# Can I remove a tiny bit of emulsion? to fix an imperfection?



## Harold Boss (Aug 8, 2017)

Hi I'm screenprinting from my backyard with a very DIY approach.

I had a search around and couldn't find any answers to this question although it seems like an obvious one.

Is it possible to fix an imperfection in a screen by removing just some of the emulsion?

For example can I put some bleach on a paintbrush etc and just dab a section of the screen, then blast with hose to get it off?

From an industry perspective this is probably not something you would do a lot. But for backyard screenprinters this would save a lot of time.

Or what about maybe using a fine needle? to physically poke out some of the stuff?

What do you think?


----------



## Oli6220 (May 2, 2016)

Hello,

I don't understand why you would like to remove emulsion? A small bit too much emulsion will not create an imperfection...of course if it's not a the printing zone.
To be honest i will not approach the silk with a needles.


----------



## Harold Boss (Aug 8, 2017)

I'm doing this in my backyard, exposing screens in the daylight, so there's a lot of variables and **** does happen.
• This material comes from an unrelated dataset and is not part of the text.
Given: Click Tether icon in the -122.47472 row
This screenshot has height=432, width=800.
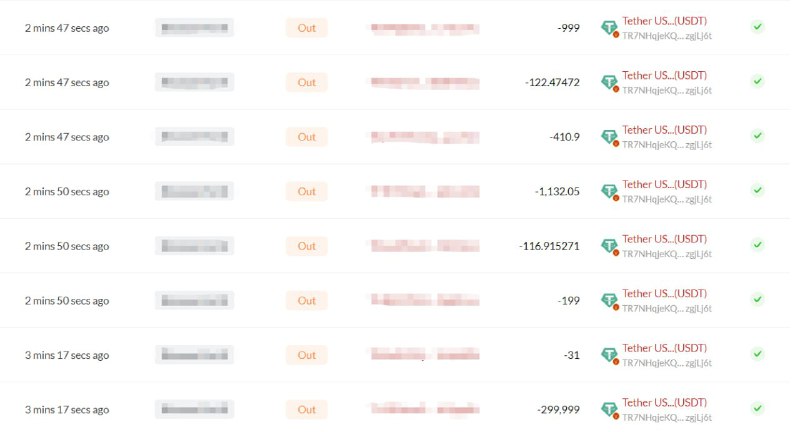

In this case I had to stick two transparencies together and inadvertently left a tiny crack which has left a very fine line of emulsion in one or two places.

In a previous example I got a part of the image that was conspicuously too thin on the screen (sunlight bleeding under transparency probably).


----------



## Oli6220 (May 2, 2016)

Harold Boss said:


> I'm doing this in my backyard, exposing screens in the daylight, so there's a lot of variables and **** does happen.
> 
> In this case I had to stick two transparencies together and inadvertently left a tiny crack which has left a very fine line of emulsion in one or two places.
> 
> In a previous example I got a part of the image that was conspicuously too thin on the screen (sunlight bleeding under transparency probably).



Maybe you could try to remove the bad part with a Cotton Buds and Emulsion remover carefully.. it should work.


----------



## Ripcord (Sep 2, 2006)

Here's a link to one of my e-lessons that will show you several ways to fix screen problems: http://endangerous.com/fix.pdf


----------



## Harold Boss (Aug 8, 2017)

Hey thanks for the useful link.

I was able to scratch the emulsion from the screen using a needle, I'm surprised I didn't try it before, was easy. This didn't tear the mesh but it did get distressed somewhat, obviously not for big errors but seems ok for dots, lines, small imperfections.


----------



## seventhirteen (May 29, 2014)

glad it worked, I use a spot remover gun now and then to blast out emulsion spots


----------